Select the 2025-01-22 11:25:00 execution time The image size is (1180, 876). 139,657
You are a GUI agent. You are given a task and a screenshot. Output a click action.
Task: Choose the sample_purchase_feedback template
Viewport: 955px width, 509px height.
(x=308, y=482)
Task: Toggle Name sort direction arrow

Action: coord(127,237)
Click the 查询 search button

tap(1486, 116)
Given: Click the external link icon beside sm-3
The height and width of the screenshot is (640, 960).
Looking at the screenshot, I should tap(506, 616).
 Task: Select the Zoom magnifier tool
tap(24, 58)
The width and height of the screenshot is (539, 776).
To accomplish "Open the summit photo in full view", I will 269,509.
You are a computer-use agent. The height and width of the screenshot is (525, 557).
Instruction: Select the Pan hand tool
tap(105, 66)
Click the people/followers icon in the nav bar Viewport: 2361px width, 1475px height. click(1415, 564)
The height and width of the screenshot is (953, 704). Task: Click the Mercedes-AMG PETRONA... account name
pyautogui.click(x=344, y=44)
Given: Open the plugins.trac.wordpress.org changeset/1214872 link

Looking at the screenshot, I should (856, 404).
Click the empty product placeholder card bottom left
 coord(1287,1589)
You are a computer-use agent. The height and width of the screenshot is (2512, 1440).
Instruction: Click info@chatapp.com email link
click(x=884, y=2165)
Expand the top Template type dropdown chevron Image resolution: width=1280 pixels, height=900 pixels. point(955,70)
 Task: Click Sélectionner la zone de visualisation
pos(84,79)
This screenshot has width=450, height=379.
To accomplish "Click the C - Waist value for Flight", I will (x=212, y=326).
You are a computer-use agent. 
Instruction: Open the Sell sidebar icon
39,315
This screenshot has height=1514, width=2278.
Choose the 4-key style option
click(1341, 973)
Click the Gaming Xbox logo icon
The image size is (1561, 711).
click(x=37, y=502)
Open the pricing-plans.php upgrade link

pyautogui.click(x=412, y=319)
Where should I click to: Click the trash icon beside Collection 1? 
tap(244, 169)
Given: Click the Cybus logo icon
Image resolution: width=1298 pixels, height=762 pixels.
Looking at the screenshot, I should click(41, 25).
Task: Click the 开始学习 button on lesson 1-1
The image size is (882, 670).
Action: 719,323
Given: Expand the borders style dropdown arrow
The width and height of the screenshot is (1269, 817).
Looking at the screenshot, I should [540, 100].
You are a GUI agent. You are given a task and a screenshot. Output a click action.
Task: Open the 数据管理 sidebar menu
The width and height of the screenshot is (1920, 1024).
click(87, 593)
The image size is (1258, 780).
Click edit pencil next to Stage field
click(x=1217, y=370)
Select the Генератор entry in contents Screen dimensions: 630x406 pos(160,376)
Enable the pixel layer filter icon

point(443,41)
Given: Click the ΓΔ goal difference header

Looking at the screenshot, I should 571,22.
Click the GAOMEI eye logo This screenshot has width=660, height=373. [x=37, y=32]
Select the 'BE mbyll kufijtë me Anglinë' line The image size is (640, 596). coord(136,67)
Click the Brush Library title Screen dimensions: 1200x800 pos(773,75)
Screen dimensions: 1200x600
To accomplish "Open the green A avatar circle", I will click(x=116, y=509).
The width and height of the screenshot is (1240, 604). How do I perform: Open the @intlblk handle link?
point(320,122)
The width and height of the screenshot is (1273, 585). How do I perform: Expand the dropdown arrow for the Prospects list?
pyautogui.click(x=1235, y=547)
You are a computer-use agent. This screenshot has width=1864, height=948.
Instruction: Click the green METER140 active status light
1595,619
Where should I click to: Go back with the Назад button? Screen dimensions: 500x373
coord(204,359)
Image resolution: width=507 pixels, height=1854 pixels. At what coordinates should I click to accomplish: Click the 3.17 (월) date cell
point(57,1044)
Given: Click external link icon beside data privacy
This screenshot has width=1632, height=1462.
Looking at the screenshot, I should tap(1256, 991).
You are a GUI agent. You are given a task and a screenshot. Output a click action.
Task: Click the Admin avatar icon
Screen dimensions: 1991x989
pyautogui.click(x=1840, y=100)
◇ ◇ ◇
_TASK STATEMENT_
When a line in the material above includes "computer", report that line by copying it.

_REPLY TO THE TASK_
You are a computer-use agent. The height and width of the screenshot is (525, 557).
You are a computer-use agent. The height and width of the screenshot is (2512, 1440).
You are a computer-use agent. 
You are a computer-use agent. This screenshot has width=1864, height=948.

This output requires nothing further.